监督式流水线的模块化射流：诊断幻象与可辨识性 (Modular Jets for Supervised Pipelines: Diagnosing Mirage vs Identifiability)

Classical supervised learning evaluates models primarily via predictive risk on hold-out data. Such evaluations quantify how well a function behaves on a distribution, but they do not address whether the internal decomposition of a model is uniquely determined by the data and evaluation design. In this paper, we introduce \emph{Modular Jets} for regression and classification pipelines. Given a task manifold (input space), a modular decomposition, and access to module-level representations, we estimate empirical jets, which are local linear response maps that describe how each module reacts to small structured perturbations of the input. We propose an empirical notion of \emph{mirage} regimes, where multiple distinct modular decompositions induce indistinguishable jets and thus remain observationally equivalent, and contrast this with an \emph{identifiable} regime, where the observed jets single out a decomposition up to natural symmetries. In the setting of two-module linear regression pipelines we prove a jet-identifiability theorem. Under mild rank assumptions and access to module-level jets, the internal factorisation is uniquely determined, whereas risk-only evaluation admits a large family of mirage decompositions that implement the same input-to-output map. We then present an algorithm (MoJet) for empirical jet estimation and mirage diagnostics, and illustrate the framework using linear and deep regression as well as pipeline classification.
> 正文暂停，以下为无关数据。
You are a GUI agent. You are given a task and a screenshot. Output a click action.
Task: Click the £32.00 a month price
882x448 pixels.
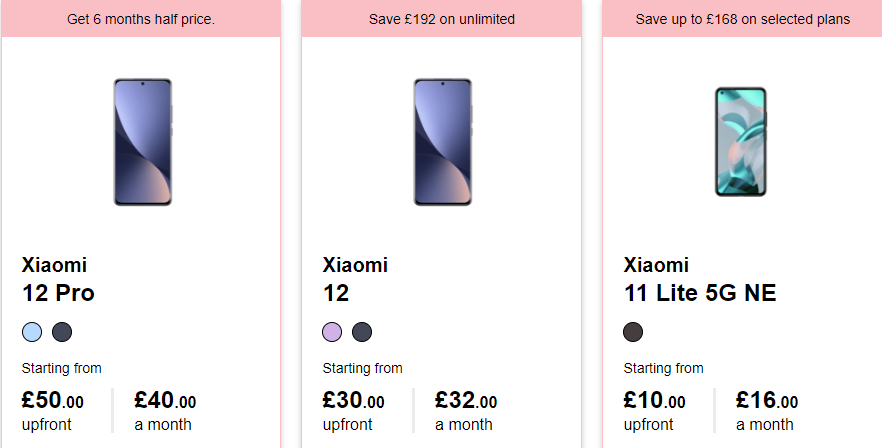click(x=466, y=411)
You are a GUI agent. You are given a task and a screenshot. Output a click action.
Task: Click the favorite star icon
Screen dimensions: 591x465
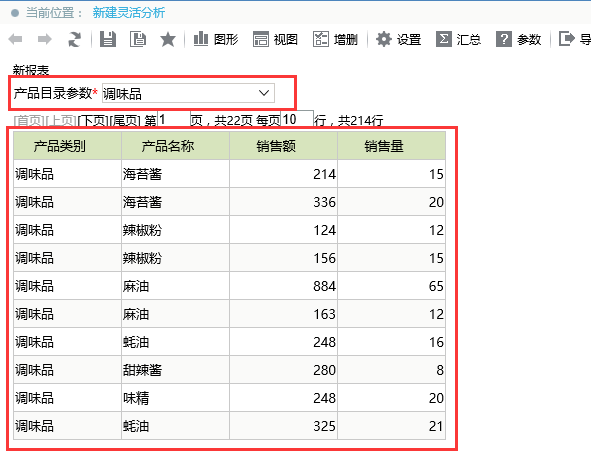(168, 39)
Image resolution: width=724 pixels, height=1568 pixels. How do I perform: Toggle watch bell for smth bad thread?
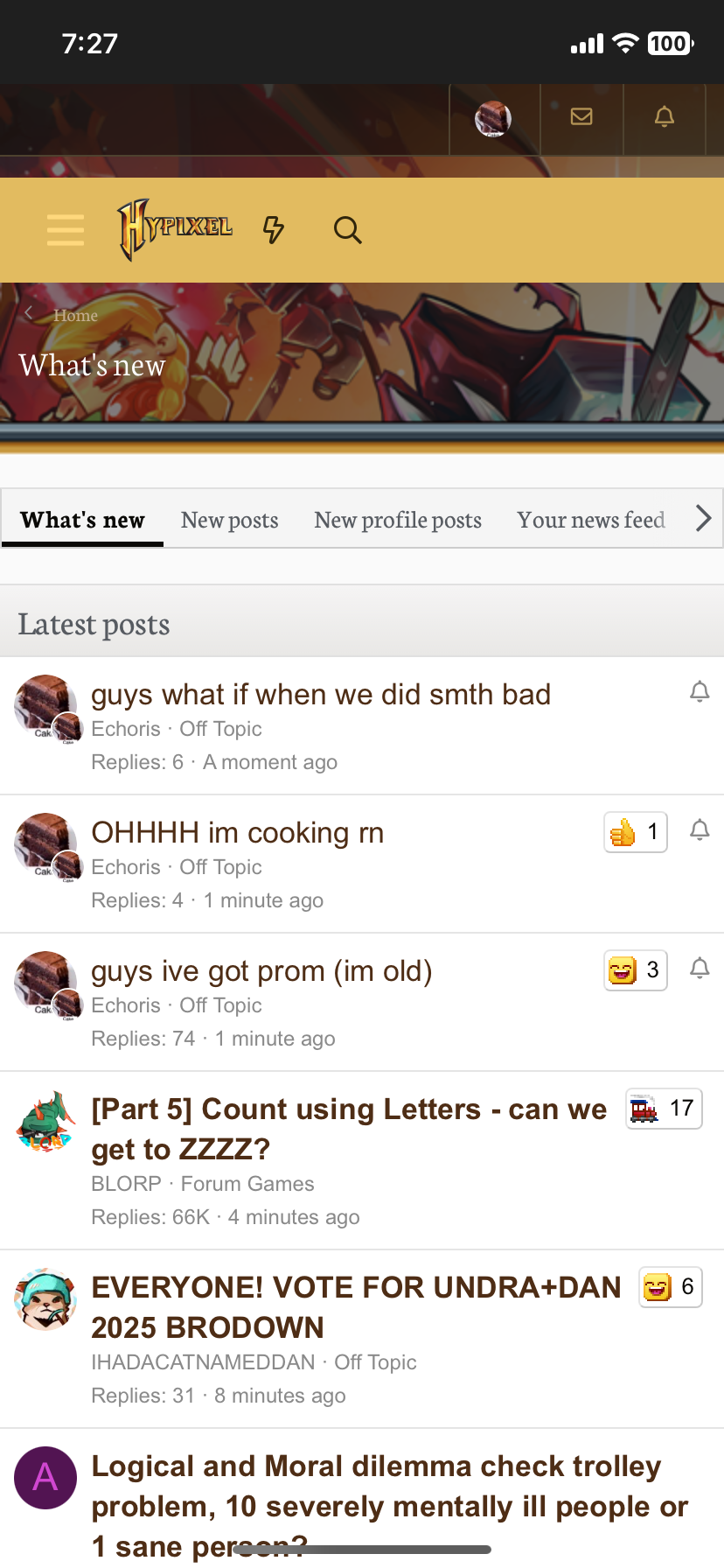click(x=700, y=692)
翻译：经典监督学习主要通过留出数据的预测风险来评估模型。此类评估量化了函数在分布上的表现优劣，但并未解决模型内部分解是否由数据与评估设计唯一确定的问题。本文针对回归与分类流水线引入\emph{模块化射流}。给定任务流形（输入空间）、模块化分解及模块级表征的访问权限，我们估计经验射流——即描述每个模块对输入的小型结构化扰动如何响应的局部线性响应映射。我们提出\emph{幻象}机制的经验概念：在此机制下，多个不同的模块化分解会诱导出不可区分的射流，从而保持观测等价性；并将其与\emph{可辨识}机制进行对比——后者中观测到的射流可在自然对称性范围内唯一确定分解。针对双模块线性回归流水线场景，我们证明了射流可辨识性定理：在温和的秩假设及模块级射流可访问条件下，内部分解是唯一确定的；而仅基于风险的评估则允许大量实现相同输入-输出映射的幻象分解族存在。随后我们提出用于经验射流估计与幻象诊断的算法（MoJet），并通过线性回归、深度回归及流水线分类实例阐释该框架。